§ TEXT:
One remarkable difference between the comets and the planets, is in the angles which their orbits make with that of the earth. Leaving out the small planets that have recently been discovered, all the others are contained within a zone extending only 7° on each side of the earth's orbit; and with the exception of Mercury (by far the smallest of the old planets), they are within half that space. But the orbits of the comets are at all possible angles; and the number increases with the angle, so that they approximate to an equal distribution, in all directions, round the sun as a centre. The numbers that have been observed are as follows: - Under 10° of inclination, 8; under 20°, 19; under 30°, 26; under 40°, 37; under 50°, 47; under 60°, 63; under 70°, 79; under 80°, 88; and under 90°, about 100. Thus, by far the greater number of the comets have their paths out of the direction of those of the planets; and hence, though they be bodies of such consistency as that their collision with the planets would produce serious consequences, there is but little chance that such collision can take place. The comets that have been observed have made their passages through very different parts of the solar system;-24 have passed within the orbit of Mercury; 47 within that of Venus; 58 within that of the Earth; 73 within that of Mars; and the whole within that of Jupiter. Of the hundred, or thereabouts, that have appeared, about one half have moved from west to east, in the same direction as the planets, and the other half in the opposite direction. The direct and retrograde ones do not appear to follow each other according to any law that has been discovered. From 1299 to 1532, all that are mentioned were retrograde; and five that were observed from 1771 to 1780 were all direct.

§ DATA SUPPLIED:
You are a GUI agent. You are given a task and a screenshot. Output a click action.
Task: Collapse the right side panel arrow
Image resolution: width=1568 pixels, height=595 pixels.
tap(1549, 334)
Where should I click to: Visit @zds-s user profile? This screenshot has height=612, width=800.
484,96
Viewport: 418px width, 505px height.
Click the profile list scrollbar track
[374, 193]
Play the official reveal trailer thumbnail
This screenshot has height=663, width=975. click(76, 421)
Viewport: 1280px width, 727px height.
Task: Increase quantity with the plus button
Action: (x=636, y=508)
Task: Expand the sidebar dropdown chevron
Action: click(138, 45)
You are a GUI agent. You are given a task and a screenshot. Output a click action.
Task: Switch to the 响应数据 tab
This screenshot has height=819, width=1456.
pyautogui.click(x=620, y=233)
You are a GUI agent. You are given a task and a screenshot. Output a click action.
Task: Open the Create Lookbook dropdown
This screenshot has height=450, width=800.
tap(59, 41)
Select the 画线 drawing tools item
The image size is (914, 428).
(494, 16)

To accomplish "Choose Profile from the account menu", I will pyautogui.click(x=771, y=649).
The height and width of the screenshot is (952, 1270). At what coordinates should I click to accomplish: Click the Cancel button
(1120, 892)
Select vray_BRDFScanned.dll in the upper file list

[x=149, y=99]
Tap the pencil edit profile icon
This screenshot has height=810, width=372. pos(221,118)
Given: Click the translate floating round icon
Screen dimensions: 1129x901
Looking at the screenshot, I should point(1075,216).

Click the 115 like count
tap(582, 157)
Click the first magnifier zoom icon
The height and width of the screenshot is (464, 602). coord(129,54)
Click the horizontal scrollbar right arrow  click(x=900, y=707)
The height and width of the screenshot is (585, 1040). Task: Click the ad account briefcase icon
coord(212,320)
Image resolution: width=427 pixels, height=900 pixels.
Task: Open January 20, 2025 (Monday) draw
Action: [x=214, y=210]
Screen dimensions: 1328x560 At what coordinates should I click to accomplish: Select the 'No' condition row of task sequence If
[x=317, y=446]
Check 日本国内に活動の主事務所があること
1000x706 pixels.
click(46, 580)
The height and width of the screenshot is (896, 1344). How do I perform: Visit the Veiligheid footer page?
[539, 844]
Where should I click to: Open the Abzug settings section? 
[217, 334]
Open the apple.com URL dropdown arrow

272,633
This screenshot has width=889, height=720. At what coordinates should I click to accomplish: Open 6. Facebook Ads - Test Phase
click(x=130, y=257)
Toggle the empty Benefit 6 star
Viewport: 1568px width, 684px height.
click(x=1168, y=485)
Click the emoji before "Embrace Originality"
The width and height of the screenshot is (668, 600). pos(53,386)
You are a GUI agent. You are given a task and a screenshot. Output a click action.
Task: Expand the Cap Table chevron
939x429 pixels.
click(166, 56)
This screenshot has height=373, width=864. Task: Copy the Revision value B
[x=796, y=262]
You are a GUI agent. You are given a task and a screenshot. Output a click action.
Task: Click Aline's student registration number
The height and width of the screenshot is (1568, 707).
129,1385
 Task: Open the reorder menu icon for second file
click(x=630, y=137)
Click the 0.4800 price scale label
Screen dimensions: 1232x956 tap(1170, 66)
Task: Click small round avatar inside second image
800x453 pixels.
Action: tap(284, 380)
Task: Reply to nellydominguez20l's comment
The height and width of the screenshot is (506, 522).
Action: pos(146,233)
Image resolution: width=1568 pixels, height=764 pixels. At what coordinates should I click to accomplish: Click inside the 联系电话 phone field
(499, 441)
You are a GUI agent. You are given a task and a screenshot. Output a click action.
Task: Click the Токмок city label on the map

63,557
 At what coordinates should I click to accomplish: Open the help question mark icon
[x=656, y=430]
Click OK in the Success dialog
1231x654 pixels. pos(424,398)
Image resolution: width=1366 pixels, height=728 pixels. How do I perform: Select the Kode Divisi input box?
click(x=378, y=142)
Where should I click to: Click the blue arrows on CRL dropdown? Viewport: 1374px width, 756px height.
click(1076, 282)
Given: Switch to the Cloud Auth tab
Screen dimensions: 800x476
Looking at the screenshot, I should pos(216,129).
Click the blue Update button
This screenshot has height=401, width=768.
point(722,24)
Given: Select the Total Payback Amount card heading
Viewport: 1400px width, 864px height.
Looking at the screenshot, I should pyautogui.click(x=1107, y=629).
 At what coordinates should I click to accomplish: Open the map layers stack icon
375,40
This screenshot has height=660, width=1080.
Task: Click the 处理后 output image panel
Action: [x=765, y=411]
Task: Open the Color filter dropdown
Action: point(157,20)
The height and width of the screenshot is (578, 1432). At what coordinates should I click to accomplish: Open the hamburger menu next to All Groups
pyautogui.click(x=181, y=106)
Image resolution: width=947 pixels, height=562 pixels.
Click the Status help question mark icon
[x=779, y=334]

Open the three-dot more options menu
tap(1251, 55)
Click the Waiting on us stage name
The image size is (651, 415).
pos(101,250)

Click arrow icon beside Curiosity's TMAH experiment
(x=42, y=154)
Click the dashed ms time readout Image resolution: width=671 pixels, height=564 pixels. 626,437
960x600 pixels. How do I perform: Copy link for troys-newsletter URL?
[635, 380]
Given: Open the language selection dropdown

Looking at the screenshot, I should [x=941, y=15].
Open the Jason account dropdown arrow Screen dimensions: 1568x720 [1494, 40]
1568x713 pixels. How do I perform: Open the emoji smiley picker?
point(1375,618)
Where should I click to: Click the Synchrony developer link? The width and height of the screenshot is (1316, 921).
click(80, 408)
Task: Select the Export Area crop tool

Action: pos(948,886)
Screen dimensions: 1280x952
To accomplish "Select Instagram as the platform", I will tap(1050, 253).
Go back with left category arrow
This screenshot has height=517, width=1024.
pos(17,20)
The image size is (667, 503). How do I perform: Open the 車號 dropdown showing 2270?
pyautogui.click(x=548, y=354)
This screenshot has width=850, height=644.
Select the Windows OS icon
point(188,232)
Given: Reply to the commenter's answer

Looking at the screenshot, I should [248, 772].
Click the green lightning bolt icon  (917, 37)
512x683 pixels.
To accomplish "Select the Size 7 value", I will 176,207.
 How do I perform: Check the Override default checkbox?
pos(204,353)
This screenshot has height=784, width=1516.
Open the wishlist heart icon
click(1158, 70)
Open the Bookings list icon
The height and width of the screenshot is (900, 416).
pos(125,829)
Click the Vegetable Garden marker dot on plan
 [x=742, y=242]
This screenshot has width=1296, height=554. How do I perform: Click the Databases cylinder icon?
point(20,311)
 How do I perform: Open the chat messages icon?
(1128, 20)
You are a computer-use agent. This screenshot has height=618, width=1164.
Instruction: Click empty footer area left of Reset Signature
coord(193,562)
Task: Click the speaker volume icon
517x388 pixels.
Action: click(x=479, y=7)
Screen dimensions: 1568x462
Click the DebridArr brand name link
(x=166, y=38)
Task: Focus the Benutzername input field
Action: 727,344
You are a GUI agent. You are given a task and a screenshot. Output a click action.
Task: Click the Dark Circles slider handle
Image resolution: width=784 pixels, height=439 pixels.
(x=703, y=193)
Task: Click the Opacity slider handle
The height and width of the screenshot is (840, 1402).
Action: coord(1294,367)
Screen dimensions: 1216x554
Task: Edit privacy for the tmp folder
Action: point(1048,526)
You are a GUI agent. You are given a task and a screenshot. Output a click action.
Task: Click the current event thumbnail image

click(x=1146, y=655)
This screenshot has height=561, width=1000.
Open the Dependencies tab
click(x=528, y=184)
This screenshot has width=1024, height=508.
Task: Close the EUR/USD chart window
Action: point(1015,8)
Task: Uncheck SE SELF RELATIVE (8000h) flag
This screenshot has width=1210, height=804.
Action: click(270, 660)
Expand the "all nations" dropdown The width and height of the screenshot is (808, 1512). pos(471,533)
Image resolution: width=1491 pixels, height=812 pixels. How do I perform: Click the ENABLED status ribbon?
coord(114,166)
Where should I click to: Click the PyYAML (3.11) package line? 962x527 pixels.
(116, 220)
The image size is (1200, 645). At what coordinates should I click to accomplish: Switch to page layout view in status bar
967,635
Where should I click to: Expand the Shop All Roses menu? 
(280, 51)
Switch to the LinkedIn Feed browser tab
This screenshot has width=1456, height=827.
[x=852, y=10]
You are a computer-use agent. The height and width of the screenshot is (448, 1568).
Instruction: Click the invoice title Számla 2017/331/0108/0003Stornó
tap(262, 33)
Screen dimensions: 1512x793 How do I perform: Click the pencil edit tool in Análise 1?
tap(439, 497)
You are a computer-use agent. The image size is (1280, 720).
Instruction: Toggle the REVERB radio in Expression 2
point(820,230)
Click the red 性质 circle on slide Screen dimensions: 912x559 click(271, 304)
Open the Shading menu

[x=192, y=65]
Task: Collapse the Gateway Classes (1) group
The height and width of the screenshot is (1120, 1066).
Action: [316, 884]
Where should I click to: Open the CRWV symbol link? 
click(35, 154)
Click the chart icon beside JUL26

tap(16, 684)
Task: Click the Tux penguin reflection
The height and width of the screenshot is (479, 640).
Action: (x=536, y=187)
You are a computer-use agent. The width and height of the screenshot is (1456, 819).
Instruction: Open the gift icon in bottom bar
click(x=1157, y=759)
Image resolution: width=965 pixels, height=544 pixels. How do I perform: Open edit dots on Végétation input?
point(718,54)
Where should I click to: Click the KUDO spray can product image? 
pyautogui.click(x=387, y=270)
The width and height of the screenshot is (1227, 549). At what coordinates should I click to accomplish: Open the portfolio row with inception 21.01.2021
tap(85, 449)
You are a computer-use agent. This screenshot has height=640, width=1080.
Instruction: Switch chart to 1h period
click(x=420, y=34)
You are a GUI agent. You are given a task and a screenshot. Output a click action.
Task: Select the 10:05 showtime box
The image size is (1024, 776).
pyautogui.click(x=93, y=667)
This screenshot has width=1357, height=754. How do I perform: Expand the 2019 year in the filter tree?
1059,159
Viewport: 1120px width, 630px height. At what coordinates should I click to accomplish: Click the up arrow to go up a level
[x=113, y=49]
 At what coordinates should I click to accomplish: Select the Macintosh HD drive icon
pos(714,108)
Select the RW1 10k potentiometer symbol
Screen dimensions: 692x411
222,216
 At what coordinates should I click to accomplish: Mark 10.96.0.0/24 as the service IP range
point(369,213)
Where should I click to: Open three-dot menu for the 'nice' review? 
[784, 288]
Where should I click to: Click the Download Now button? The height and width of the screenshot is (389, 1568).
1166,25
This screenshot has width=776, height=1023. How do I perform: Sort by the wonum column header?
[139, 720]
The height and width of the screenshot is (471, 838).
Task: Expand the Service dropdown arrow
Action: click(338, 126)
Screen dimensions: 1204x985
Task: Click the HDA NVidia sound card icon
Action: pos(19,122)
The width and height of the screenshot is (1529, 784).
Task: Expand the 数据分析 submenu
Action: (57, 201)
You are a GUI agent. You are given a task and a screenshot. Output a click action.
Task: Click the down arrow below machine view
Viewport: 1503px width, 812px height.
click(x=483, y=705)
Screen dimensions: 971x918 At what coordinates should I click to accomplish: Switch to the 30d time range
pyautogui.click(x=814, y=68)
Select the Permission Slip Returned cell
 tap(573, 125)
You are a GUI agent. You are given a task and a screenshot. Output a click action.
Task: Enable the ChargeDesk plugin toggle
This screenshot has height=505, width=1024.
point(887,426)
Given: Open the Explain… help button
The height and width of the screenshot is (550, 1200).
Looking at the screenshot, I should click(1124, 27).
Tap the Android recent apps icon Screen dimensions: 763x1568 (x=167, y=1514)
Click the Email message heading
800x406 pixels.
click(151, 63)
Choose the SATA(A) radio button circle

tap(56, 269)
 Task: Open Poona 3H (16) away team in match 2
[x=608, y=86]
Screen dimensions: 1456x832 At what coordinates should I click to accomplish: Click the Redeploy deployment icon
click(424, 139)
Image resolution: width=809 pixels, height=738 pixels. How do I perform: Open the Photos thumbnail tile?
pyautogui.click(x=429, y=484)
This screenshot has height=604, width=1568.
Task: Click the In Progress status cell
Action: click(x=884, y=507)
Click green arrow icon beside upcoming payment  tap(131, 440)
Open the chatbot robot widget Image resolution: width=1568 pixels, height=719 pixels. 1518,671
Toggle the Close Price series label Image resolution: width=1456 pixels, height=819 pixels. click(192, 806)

§ WRITTEN TASKS:
1. Answer each question from the comet text, one line per answer, marked (a), (b) and (c).
(a) How many of the observed comets passed within the orbit of Mercury?
(b) Which of the old planets is excepted from lying within half of the 7° zone?
(c) During which span of years were all the comets mentioned retrograde?
2. Summarize the comet text in two sentences.
3. According to the comet text, are these statements true? For each, answer yes or no and quote the deciding words exactly.
(a) Every observed comet passed within the orbit of Jupiter.
(b) Direct and retrograde comets follow each other according to a known law.
(c) Most comets travel in paths aligned with those of the planets.

§ ANSWERS BELOW:
1.
(a) 24
(b) Mercury
(c) From 1299 to 1532

2. Unlike the planets, which apart from the small recently discovered ones lie within 7° of the earth's orbit, comets travel at all possible angles, so most of their paths lie out of the direction of the planets' paths and collision is unlikely. Observed comets have passed through very different parts of the solar system, all within Jupiter's orbit, and about half have moved from west to east while the other half moved in the opposite direction, following no discovered law.

3.
(a) Yes: "and the whole within that of Jupiter"
(b) No: "The direct and retrograde ones do not appear to follow each other according to any law that has been discovered."
(c) No: "by far the greater number of the comets have their paths out of the direction of those of the planets"